Ca2+-induced lateral phase separation in phosphatidic acid/phosphatidylcholine monolayers as revealed by fluorescence microscopy.

Phase separation in mixed monolayers of phosphatidylcholine (PC) and pyrene-labeled phosphatidic acid (PA) was observed by fluorescence microscopy on an air/water interface as a function of subphase Ca2+ concentration and lateral packing pressure of the film. Below 45 mN m-1 and in the absence of Ca2+ no indications of phase immiscibility were observed.
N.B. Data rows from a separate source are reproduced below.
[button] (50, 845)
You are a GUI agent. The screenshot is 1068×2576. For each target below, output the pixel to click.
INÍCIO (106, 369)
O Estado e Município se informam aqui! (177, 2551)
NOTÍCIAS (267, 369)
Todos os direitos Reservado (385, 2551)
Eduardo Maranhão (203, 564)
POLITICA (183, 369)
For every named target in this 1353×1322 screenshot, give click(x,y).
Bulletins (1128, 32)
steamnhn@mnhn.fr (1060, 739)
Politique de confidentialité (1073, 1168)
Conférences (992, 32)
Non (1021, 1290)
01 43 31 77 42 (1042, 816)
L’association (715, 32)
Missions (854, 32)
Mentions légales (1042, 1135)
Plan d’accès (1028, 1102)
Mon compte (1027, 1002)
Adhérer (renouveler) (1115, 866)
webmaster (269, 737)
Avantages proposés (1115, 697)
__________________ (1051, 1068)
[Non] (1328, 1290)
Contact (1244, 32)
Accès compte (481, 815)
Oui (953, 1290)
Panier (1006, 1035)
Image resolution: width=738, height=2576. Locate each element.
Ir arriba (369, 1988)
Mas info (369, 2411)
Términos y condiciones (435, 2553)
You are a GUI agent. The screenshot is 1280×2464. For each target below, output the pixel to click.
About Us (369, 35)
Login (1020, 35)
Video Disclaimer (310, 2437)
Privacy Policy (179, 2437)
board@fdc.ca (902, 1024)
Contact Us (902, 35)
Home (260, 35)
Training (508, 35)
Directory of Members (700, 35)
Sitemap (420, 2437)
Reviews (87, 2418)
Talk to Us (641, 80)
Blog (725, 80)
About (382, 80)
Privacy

Addition of 1 mM Ca2+ caused extensive phase separation, which was evident immediately after spreading of the film. Further increase in Ca2+ concentration up to 30 mM increased the pyrene excimer intensity of the separated phosphatidic acid enriched domains. In the presence of Ca2+ (1-30 mM) and at surface pressures below 10 mN m-1 phase separation was always evident. However, as surface pressure exceeded 10 mN m-1, mixing of PC and PA occurred. Upon decompression of the film, phase separation reappeared at surface pressures close to 10 mN m-1. The surface textures of the film before and after the compression and subsequent relaxation were different. Inclusion of 30 mol% cholesterol increased the number and decreased the size of the PA domains. In films containing 50 mol% cholesterol no phase separation could be detected at the resolution available.